A polícia do Paquistão resgatou uma mulher francesa e seus cinco filhos após mais de 12 anos em cárcere privado. O caso ganhou repercussão nesta quarta-feira (24), após divulgação da BBC.
Sylvie Yasmina, de 54 anos, relatou que sofreu violência física e psicológica desde 2014. Naquele período, ela deixou a Austrália e passou a viver com a família no Paquistão.
Além disso, a investigação aponta que o marido controlou a rotina da família durante todo esse período.
Denúncia de um dos filhos levou a polícia até a residência
O caso veio à tona quando um dos filhos conseguiu sair da residência sem ser percebido. Em seguida, ele procurou as autoridades na cidade de Bara, na província de Khyber Pakhtunkhwa.
Logo depois da denúncia, policiais seguiram até o imóvel e iniciaram a operação.
No local, os agentes encontraram Sylvie e os cinco filhos em um cômodo pequeno e em condições precárias. Segundo a polícia, todos apresentavam sinais de agressões.
Família viveu isolada durante mais de uma década
Além disso, os investigadores concluíram que a família viveu isolada e sem contato com a sociedade local. O marido restringia a circulação dos familiares e impedia qualquer contato com outras pessoas.

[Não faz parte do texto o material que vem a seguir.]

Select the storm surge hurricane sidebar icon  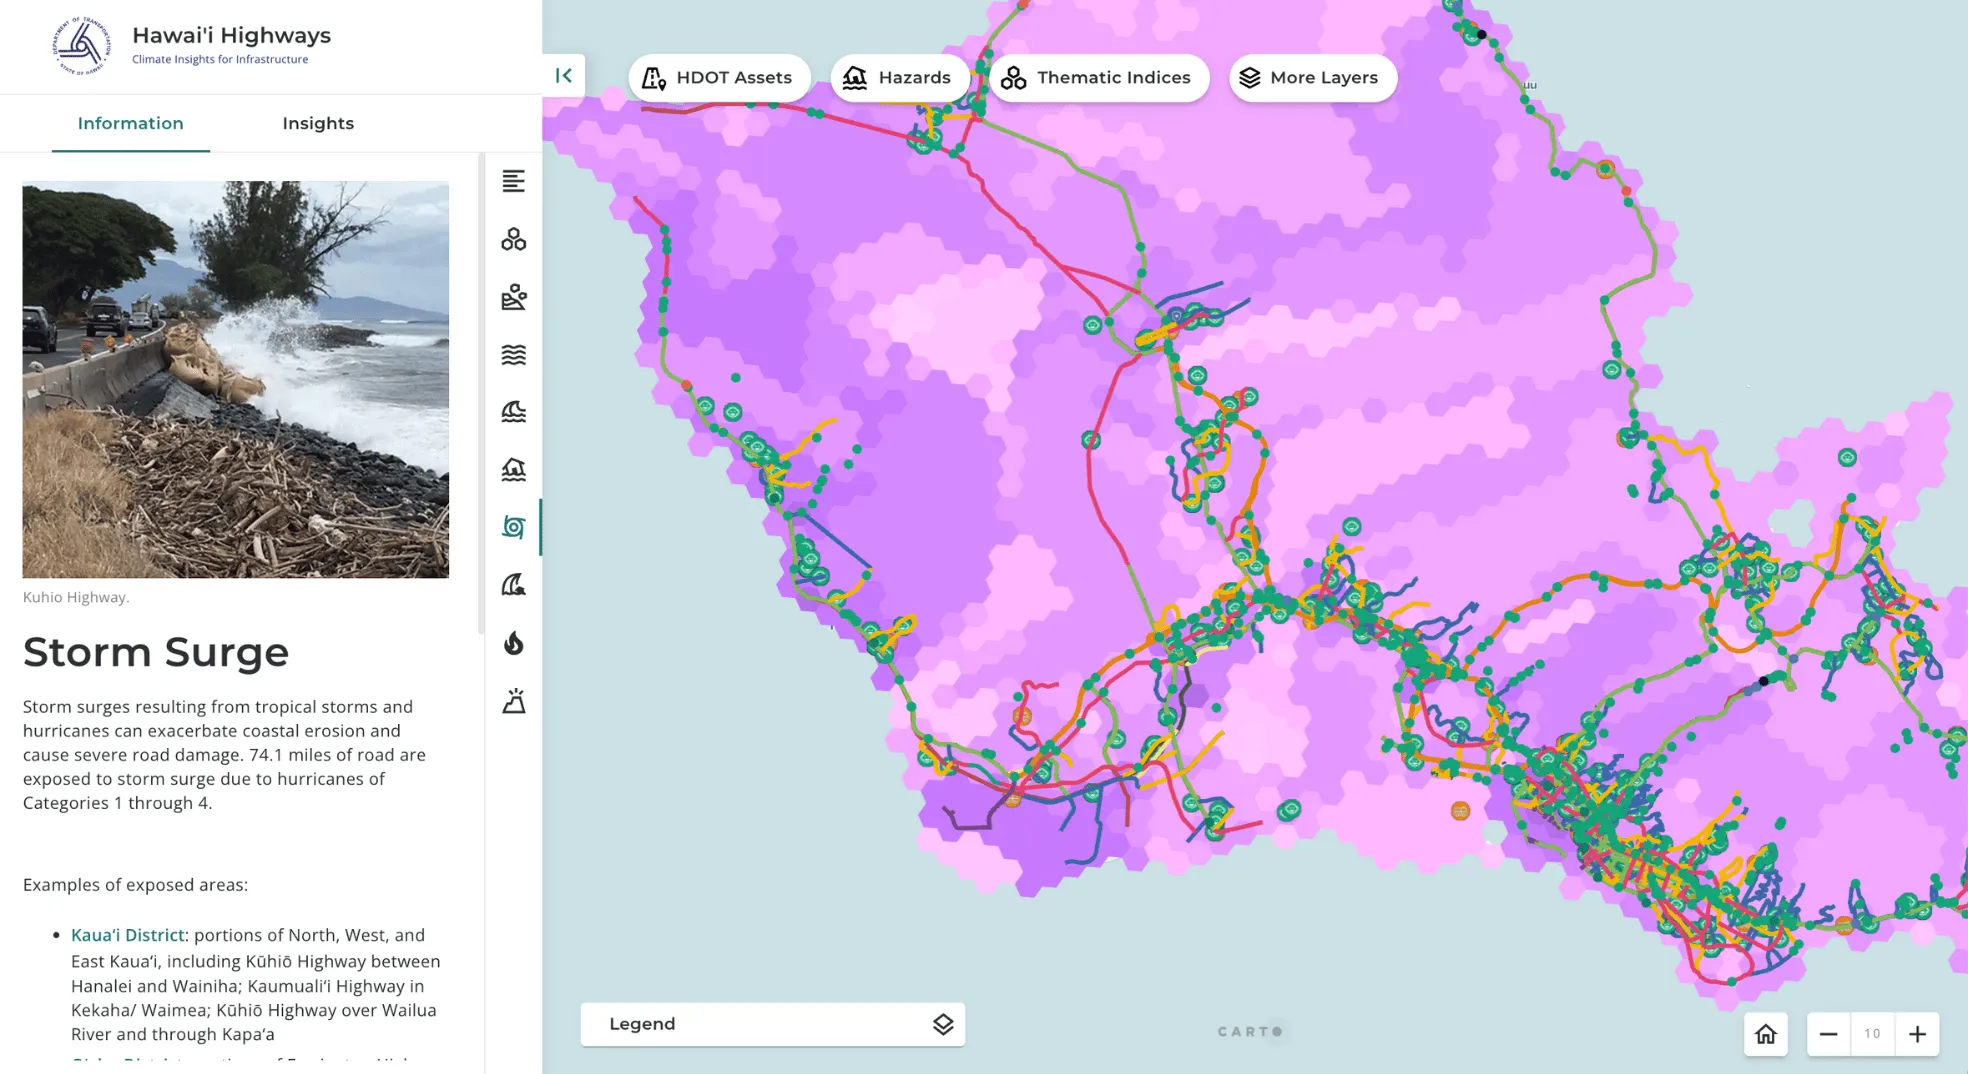513,527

Diante dessa situação, Sylvie afirmou: “Fomos privados da liberdade. Meu marido não cuidava de nós como deveria cuidar da esposa e dos filhos. Ele nos agredia diariamente”.

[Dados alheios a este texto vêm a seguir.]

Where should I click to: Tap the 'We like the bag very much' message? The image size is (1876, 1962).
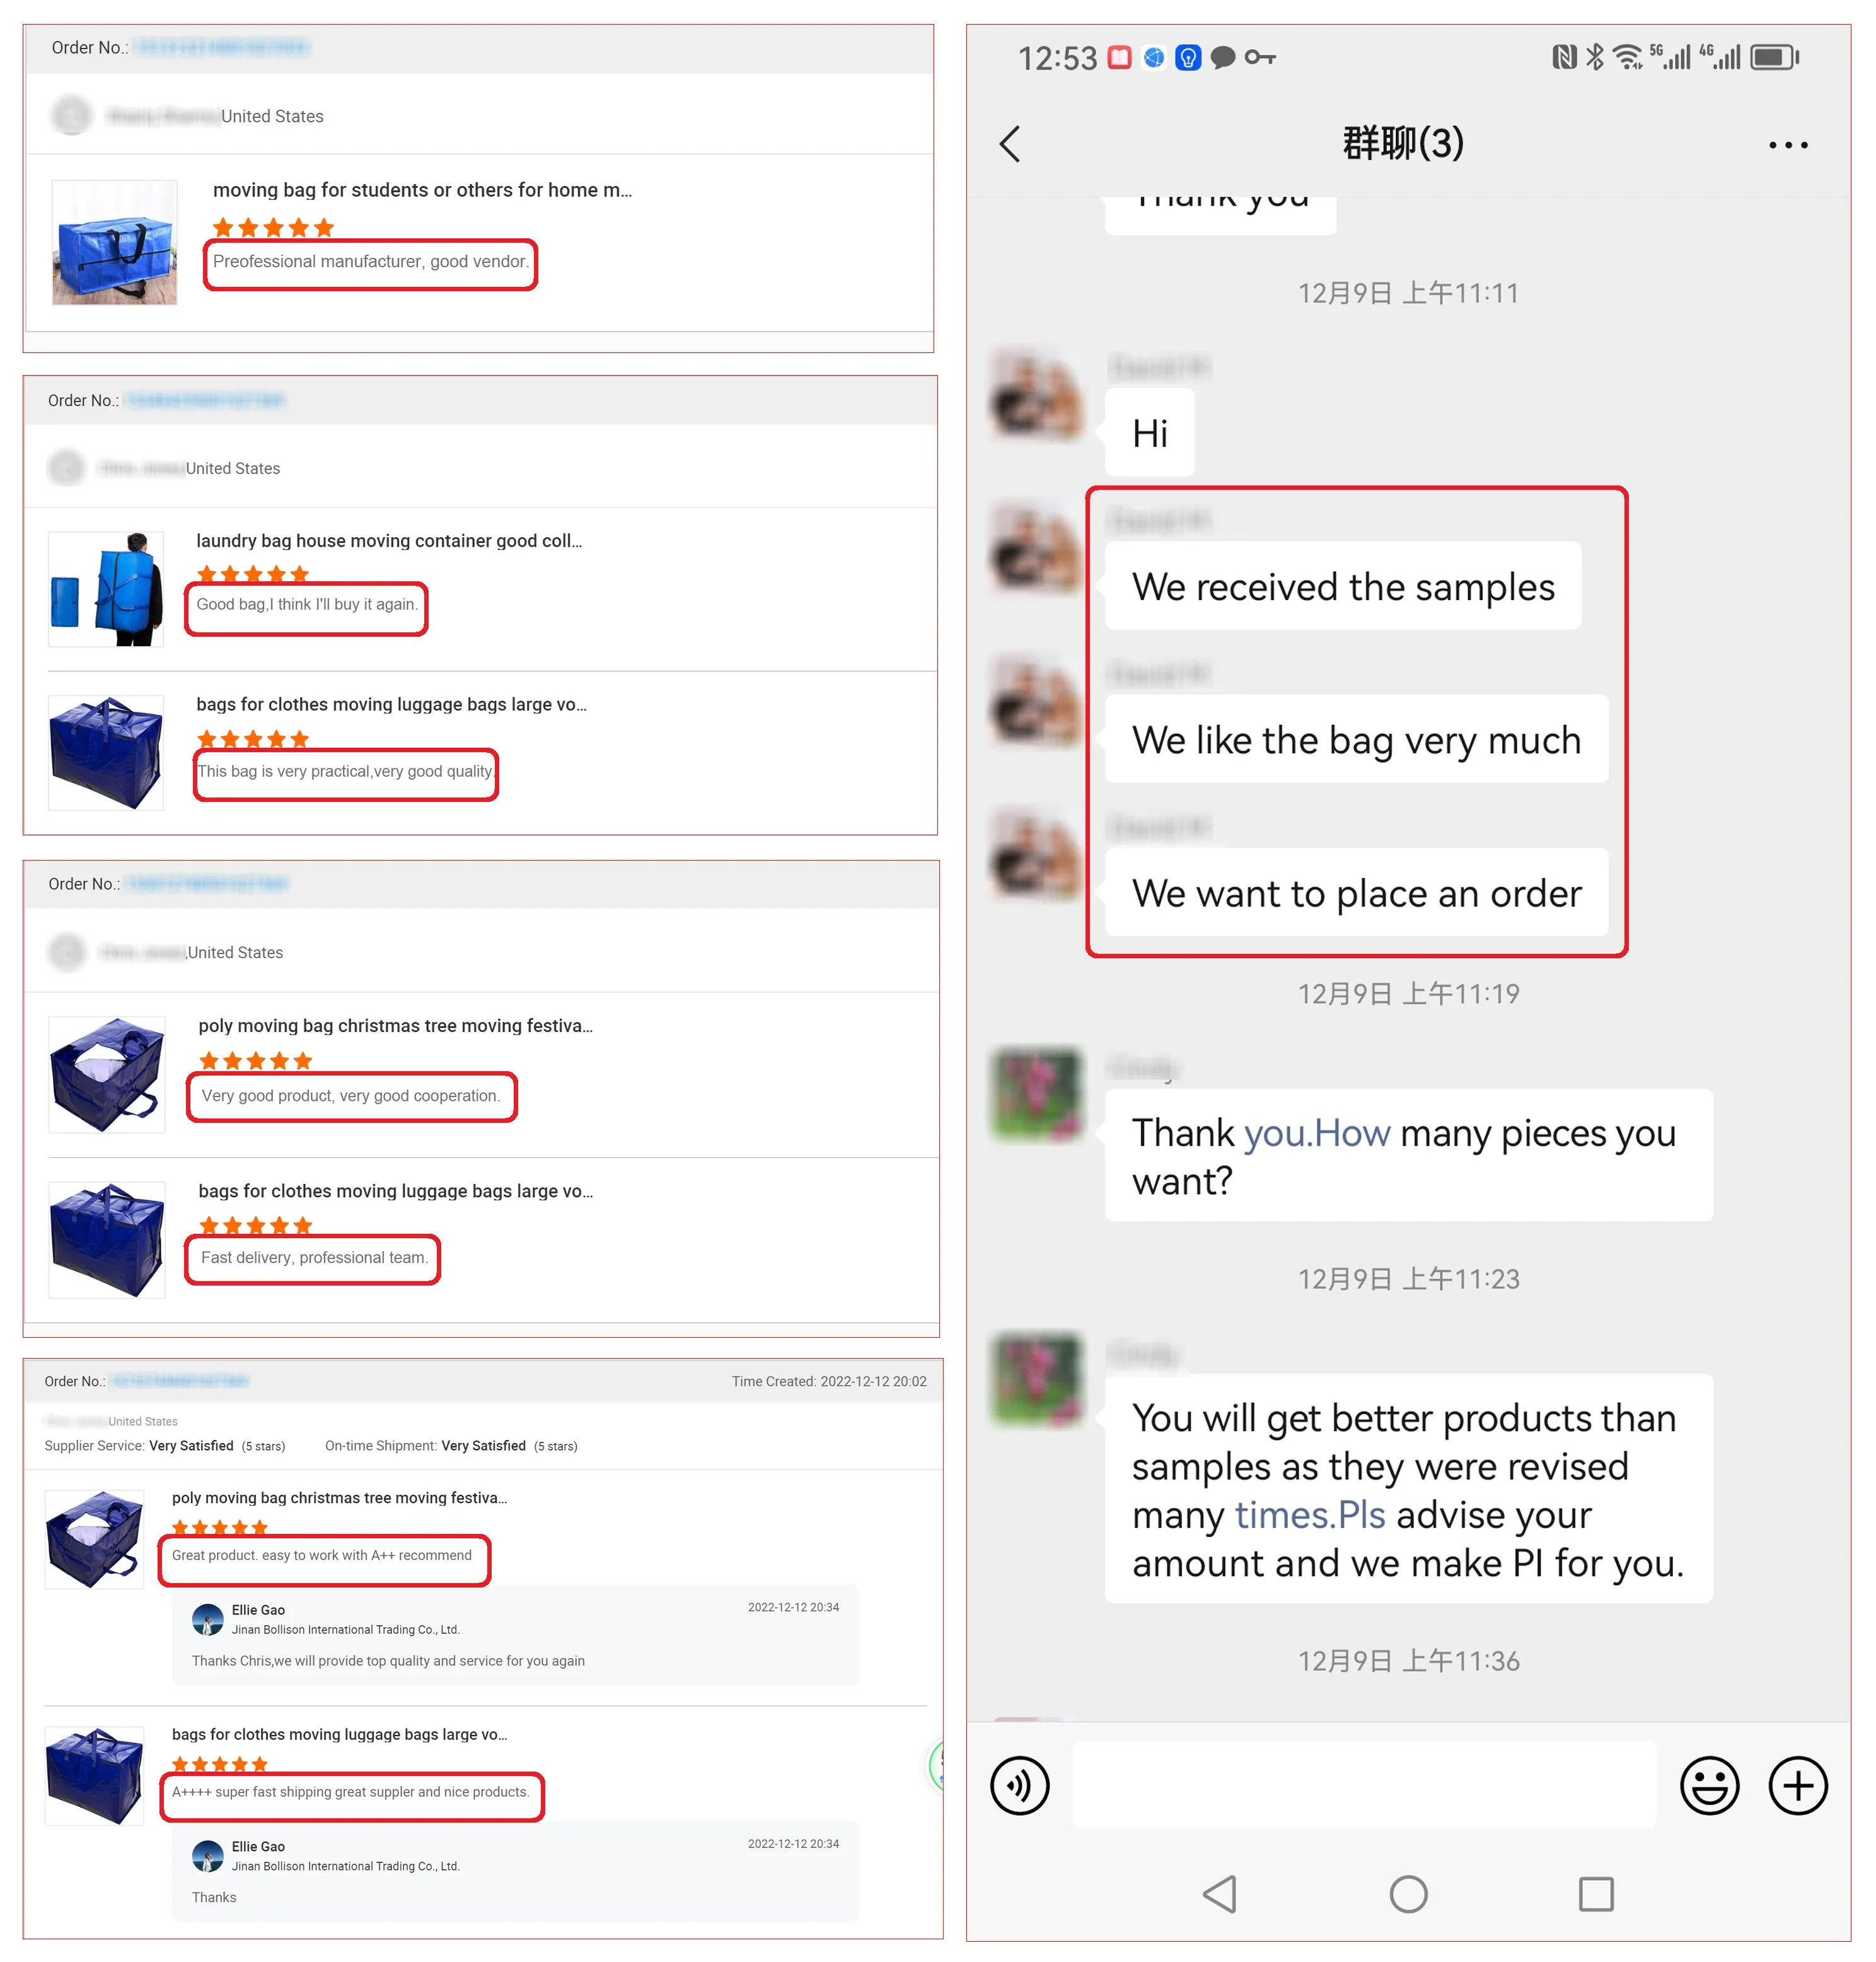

Crianças ficaram sem acesso à educação
De acordo com a investigação, os dois filhos mais velhos abandonaram os estudos após a mudança para o Paquistão. Já os três mais novos nasceram no país e nunca frequentaram uma escola.
Enquanto isso, a polícia prendeu o marido da vítima, um cidadão paquistanês cuja identidade segue preservada pelas autoridades.
Segundo a investigação, ele conheceu Sylvie na Austrália, e os dois se casaram em 2003.
Família recebe assistência e pretende voltar à França
Após o resgate, as autoridades levaram Sylvie e os filhos para um abrigo na cidade de Peshawar. Desde então, a família recebe atendimento e acompanhamento especializado.
Por fim, a polícia informou que o grupo pretende retornar à França nos próximos meses, assim que concluir os procedimentos legais.